§ **PROBLEM SET**
• A. According to the text on Wikileaks and the French election, how many hits does a Wikileaks search for "macron" return?
• B. Extend the essay on Russian leaks and the French election, picking up after its final sentence.

§ **TEXT SECTION**
>> Start

Unfortunately for Wikileaks, this thin veneer of “we leak about everyone” doesn’t appear very convincing. Firstly, they have too much baggage from last year’s US election (it’ll take more than a couple tweets to wash that off.) Secondly, the only major media outlet to pick up the Wikileaks tweets and run with them was, wait for it — Russia Today! Finally, Macron’s special attention, all of it negative, belies any attempted claims of neutrality.

Things to Come

I believe that the loss of Fillon and the rise of Macron will mean that the
Kremlin will deliberately target Macron with “leaks.” This is foreshadowed by the special attention he has received already, and because there just isn’t much on him. He is too young to have a long sordid history in politics to mine for dirt (see: Fillon); he has almost no presence in the existing leaks (search Wikileaks for “macron”, reveals only 17 hits, all of which are variants of the two documents used to create the three tweets.)

France Mulls Forming a Committee to Propose a Timetable to Evaluate a Framework to Man the Maginot Line

The French claim to be prepared to handle Russian cyber meddling. There is a plan by ANSSI* to counter any leak supported narrative by informing
the public immediately
. We’ll see how that goes, but I don’t think the great failure in America was due to a lack of awareness that the narrative was supported by hacked emails collected by a hostile foreign intelligence service. Not only weren’t people bothered by that, but the sourcing (“hacked by elite Russian military intelligence cyber unit”) seemed to add
a stamp of authenticity (“if you can’t trust a hostile foreign intelligence service, who can you trust?”)

There have been overt (and pointless) statements telling people that they need to secure their email. This is pointless because the collection of information happened last year, long before anyone was told to enable 2FA. It is also pointless because the French have been thoroughly penetrated by the Russian cyber forces for years, and so this suggestion is too little too late. It’s not that the defence is inadequate against the literal manifestation of a nation state’s will (although it may be), it’s that the time to deny the adversary access to your emails is before they have access!

>> End

Word and element location data
>> Start

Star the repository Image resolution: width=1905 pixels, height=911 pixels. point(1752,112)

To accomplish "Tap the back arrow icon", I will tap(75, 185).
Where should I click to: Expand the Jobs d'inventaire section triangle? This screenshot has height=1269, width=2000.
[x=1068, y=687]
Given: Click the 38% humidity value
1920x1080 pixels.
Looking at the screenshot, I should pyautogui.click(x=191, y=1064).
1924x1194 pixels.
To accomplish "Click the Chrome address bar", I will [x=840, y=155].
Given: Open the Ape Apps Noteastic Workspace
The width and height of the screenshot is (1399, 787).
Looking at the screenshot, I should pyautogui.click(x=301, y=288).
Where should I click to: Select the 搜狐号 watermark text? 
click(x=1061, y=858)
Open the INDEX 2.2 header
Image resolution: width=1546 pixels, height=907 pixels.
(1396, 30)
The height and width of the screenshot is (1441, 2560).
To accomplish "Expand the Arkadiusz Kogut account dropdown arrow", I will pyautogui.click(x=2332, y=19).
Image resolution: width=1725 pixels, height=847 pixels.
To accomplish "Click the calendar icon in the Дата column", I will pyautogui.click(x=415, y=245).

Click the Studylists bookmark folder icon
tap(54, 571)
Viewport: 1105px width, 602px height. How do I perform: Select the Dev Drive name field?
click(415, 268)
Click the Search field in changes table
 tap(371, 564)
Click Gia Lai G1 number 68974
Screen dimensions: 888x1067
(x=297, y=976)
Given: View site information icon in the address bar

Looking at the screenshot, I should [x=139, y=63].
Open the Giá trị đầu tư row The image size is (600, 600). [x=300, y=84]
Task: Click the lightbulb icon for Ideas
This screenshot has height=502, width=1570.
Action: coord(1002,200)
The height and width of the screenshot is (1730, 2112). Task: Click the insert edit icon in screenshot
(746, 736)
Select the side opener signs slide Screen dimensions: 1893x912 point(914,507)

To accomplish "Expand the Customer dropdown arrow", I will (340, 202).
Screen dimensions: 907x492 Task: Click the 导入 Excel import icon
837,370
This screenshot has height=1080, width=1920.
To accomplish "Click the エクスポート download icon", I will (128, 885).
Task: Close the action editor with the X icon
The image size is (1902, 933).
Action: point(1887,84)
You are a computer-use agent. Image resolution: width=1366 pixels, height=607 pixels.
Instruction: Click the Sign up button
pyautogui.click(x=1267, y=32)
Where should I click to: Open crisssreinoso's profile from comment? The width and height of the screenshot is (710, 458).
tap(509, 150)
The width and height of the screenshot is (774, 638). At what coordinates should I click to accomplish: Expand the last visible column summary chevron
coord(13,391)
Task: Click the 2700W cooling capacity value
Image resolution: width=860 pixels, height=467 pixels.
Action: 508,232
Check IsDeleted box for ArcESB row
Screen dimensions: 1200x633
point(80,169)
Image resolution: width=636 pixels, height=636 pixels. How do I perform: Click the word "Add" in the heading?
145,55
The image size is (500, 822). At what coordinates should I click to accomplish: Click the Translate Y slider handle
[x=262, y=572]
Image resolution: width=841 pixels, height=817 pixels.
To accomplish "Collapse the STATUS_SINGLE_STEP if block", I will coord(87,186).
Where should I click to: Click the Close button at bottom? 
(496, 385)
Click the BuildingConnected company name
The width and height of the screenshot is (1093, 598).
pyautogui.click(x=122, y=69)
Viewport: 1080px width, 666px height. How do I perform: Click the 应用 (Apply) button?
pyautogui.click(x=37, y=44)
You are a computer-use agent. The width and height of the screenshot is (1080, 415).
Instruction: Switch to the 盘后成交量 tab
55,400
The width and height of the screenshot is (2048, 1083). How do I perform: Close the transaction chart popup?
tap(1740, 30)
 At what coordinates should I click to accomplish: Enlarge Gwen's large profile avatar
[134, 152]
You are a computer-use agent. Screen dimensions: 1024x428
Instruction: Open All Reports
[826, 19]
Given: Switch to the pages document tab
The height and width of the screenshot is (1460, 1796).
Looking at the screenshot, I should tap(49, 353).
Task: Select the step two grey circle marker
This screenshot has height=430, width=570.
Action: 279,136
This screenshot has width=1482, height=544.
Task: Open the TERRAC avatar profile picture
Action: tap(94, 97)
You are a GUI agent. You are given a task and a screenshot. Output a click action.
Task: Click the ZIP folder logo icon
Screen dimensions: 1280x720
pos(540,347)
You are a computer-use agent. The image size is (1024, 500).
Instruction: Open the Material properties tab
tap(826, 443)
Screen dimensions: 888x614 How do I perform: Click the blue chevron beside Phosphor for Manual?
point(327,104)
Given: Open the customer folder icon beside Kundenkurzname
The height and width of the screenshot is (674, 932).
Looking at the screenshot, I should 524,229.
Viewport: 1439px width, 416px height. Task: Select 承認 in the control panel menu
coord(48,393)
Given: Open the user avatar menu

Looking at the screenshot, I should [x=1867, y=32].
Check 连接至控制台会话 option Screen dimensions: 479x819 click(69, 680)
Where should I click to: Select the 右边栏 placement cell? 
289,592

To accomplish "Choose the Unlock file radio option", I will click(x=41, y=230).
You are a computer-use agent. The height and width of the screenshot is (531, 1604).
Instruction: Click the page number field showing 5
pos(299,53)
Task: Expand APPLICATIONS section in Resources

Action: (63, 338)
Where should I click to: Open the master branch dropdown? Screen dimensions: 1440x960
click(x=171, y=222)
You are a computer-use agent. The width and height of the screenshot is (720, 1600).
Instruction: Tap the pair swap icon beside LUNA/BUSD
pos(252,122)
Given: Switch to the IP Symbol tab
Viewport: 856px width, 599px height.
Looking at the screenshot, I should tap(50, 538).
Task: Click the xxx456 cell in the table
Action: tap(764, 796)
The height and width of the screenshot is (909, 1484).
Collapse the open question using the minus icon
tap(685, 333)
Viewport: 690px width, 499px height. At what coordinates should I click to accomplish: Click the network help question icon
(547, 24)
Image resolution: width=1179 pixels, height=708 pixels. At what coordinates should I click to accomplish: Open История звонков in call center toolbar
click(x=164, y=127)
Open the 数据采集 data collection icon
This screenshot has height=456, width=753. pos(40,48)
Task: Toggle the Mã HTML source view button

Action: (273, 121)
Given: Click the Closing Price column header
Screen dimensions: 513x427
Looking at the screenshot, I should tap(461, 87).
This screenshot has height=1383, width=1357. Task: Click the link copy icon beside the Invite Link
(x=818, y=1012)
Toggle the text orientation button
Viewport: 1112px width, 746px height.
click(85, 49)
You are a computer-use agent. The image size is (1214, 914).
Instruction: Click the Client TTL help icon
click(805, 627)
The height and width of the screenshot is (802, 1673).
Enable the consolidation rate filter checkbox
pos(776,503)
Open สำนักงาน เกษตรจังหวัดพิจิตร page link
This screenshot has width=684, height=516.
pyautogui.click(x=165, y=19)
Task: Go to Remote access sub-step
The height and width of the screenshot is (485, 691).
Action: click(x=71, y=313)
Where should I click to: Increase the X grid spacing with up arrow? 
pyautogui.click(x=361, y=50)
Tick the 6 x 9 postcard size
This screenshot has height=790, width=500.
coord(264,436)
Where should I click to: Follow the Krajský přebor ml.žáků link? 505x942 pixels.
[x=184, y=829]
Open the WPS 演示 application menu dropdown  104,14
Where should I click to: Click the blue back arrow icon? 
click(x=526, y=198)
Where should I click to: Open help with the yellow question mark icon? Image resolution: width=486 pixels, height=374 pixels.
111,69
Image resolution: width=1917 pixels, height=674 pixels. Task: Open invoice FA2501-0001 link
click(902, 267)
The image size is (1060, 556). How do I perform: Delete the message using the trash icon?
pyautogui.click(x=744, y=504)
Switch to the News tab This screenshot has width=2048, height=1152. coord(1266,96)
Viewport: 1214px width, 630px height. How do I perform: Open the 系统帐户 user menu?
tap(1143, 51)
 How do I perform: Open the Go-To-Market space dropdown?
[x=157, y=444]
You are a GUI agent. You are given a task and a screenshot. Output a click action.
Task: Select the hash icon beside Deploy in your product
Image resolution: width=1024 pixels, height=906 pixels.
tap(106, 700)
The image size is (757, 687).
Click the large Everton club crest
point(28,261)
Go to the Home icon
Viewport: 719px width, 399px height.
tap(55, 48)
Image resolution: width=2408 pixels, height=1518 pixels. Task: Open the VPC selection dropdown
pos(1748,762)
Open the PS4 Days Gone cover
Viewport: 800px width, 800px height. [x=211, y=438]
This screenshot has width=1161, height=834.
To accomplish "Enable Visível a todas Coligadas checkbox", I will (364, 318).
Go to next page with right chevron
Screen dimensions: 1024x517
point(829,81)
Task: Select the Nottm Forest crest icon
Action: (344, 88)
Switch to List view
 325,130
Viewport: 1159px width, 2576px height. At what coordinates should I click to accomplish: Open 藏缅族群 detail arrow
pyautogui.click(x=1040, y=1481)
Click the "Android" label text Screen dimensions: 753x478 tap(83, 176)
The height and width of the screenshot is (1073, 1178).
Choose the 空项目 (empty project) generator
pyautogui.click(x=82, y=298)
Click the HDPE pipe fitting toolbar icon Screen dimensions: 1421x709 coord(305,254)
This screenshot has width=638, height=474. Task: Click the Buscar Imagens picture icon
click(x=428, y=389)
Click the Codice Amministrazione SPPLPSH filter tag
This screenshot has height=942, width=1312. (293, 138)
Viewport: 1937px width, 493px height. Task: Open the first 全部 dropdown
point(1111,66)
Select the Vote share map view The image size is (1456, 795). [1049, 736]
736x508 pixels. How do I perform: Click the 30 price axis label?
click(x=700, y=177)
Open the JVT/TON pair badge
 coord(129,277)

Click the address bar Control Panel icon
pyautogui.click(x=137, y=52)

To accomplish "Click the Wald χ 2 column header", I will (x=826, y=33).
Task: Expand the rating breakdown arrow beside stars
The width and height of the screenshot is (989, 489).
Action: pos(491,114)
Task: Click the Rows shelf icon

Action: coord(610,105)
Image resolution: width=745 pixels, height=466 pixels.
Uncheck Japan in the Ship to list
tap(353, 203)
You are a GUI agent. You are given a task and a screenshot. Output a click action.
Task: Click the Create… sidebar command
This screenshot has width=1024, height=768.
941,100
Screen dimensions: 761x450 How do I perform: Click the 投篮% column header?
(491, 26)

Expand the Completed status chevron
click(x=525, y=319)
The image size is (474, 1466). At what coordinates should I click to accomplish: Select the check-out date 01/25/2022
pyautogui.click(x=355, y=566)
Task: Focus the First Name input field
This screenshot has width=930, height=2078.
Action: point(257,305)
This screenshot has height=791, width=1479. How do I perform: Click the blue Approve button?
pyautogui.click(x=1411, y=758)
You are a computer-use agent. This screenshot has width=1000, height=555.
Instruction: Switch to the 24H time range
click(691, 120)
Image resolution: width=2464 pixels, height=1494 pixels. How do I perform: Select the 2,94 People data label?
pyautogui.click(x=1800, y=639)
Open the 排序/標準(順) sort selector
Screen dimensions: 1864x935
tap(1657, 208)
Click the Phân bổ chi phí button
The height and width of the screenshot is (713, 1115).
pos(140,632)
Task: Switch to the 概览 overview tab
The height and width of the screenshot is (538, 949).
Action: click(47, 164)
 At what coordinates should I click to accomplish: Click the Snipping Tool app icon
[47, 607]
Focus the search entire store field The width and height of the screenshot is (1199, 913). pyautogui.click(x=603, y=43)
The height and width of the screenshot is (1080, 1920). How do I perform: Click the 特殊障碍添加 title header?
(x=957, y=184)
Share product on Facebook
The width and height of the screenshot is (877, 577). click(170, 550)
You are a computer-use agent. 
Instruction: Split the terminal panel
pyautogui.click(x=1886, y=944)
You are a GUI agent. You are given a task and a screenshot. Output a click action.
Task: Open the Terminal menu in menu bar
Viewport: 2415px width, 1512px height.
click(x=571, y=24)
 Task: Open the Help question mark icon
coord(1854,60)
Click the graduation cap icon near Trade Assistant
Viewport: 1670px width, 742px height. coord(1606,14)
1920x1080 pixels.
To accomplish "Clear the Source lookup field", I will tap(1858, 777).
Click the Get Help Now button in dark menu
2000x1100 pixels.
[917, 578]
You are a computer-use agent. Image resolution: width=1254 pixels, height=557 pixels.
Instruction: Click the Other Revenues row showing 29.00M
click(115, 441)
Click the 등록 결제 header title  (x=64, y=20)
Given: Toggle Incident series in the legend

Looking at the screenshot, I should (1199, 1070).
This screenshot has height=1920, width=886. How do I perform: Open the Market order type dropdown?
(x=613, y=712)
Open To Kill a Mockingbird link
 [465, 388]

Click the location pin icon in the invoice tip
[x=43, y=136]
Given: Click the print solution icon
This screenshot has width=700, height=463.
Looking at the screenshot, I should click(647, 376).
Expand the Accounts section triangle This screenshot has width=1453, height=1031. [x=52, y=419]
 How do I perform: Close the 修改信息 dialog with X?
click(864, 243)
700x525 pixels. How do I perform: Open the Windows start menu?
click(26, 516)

>> End

§ **TASK ANSWERS**
• A. 17 hits.

• B.
*: Agence Nationale de la Securite des Systems d’Information, I can see why they didn’t go with the English word order for the National Agency for the Security of Information Systems.

Conclusion

If there is going to be any cyber electioneering, the Russians will have to get
some new emails and documents published. From what I’ve heard, they have been conducting stepped up cyber espionage against the French since last year, so they probably have something to use. Given the French political landscape right now (Fillon out, Le Pen doing ok, Macron coming up, Hamon an afterthought), and given the content of the Wikileaks tweets, I believe that there will be a Russian disinformation campaign against Macron.

Update: Feb 6th

The Russian state controlled media has begun throwing out its own set of anti-Macron narratives. Sputnik alleges that Macron is some sort of US banker agent.


Izvestia did an interview with Assange who claims to have “very interesting” information on Macron, translated by Izvestia as “kompromat” and immediately seized on by Le Pen. She is all over this “Macron worked at a bank” kompromat.


The narrative, such as it is, is all based on some insinuation by Assange that he has “interesting information” about Macron. Real journalists got to work asking followup questions to find out more about the nature of this information, like “what is it?”


There you have it, the “interesting information” Assange was alluding to is literally a two line, years old, biographical sketch that contains less information about Macron than Wikipedia.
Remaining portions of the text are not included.